/bemi

Automatic data change tracking for PostgreSQL

Primary LanguageTypeScriptOtherNOASSERTION

bemi-banner

Website · Docs · Report Bug · Request Feature · Discord · Twitter · LinkedIn

Bemi

Bemi automatically tracks database changes ensuring 100% reliability and a comprehensive understanding of every change. It does it by connecting PostgreSQL's Write-Ahead Log (WAL) and implementing Change Data Capture (CDC) data pattern. Designed with simplicity and non-invasiveness in mind, Bemi operates in the background and doesn't require any alterations to your existing database tables.

Contents

Highlights

  • Automatic and 100% reliable database change tracking
  • High performance without affecting runtime execution
  • Easy-to-use without changing table structures
  • Time travel querying and ability to easily filter changes
  • Optional application-specific context by using ORM packages

Use cases

There's a wide range of use cases that Bemi is built for! The tech was initially built as a compliance engineering system for fintech that supported $15B worth of assets under management, but has since been extracted into a general-purpose utility. Some use cases include:

  • Audit Trails: Use logs for compliance purposes or surface them to customer support and external customers.
  • Streaming: Real-time data stream to an application.
  • Time Travel: Retrieve historical data without implementing event sourcing.
  • Troubleshooting: Identify the root cause of application issues.
  • Change Reversion: Revert changes made by a user or rollback all data changes within an API request.
  • Distributed Tracing: Track changes across distributed systems.
  • Testing: Rollback or roll-forward to different application test states.
  • Analyzing Trends: Gain insights into historical trends and changes for informed decision-making.

System dependencies

And of course, you need a PostgreSQL database that you want to connect to to track data changes. Make sure your database has SHOW wal_level; returning logical. Otherwise, you need to run the following SQL command and restart your PostgreSQL server:

ALTER SYSTEM SET wal_level = logical;

To track both the "before" and "after" states on data changes, please run the following SQL command:

ALTER TABLE [tracked_table_name] REPLICA IDENTITY FULL;

Quickstart for local development

Running with Docker

Run a Docker container that connects to your local PostgreSQL database:

docker run \
  -e DB_HOST=host.docker.internal \
  -e DB_PORT=5432 \
  -e DB_NAME=[YOUR_DATABASE] \
  -e DB_USER=postgres \
  -e DB_PASSWORD=postgres \
  public.ecr.aws/bemi/dev:latest

Replace DB_NAME with your local database name. Note that DB_HOST pointing to host.docker.internal allows accessing 127.0.0.1 on your host machine if you run PostgreSQL outside Docker.

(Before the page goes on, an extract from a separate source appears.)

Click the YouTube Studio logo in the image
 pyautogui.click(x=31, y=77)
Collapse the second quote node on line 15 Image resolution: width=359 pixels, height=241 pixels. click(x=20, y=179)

Now try making some database changes like:

UPDATE _bemi_migrations SET executed_at = NOW() WHERE id = 1;

This will add a new record in the changes table within the same database after a few seconds:

SELECT "primary_key", "table", "operation", "before", "after", "context", "committed_at" FROM changes;

Running with Devbox

You can install all system dependencies manually or use Devbox that relies on Nix Packages for providing isolated shells without containerization. Run a single command that will install Node.js with pnpm and NATS server:

make worker-install

Set environment variables specifying connection settings for a PostgreSQL database you want to track and run a worker:

export DB_HOST=127.0.0.1 DB_PORT=5432 DB_NAME=postgres DB_USER=postgres DB_PASSWORD=postgres
make worker-up

Now try making some database changes like:

UPDATE _bemi_migrations SET executed_at = NOW() WHERE id = 1;

This will add a new record in the changes table within the same database after a few seconds.

Running natively

After installing all system dependencies, install all project dependencies with Node.js:

make worker-setup && cd worker && npm install

Set environment variables specifying connection settings for a PostgreSQL database you want to track run a worker as a single process with directly installed Node.js:

export DB_HOST=127.0.0.1 DB_PORT=5432 DB_NAME=postgres DB_USER=postgres DB_PASSWORD=postgres
npm concurrently -- "npm:up:*"

Now try making some database changes like:

UPDATE _bemi_migrations SET executed_at = NOW() WHERE id = 1;

This will add a new record in the changes table within the same database after a few seconds.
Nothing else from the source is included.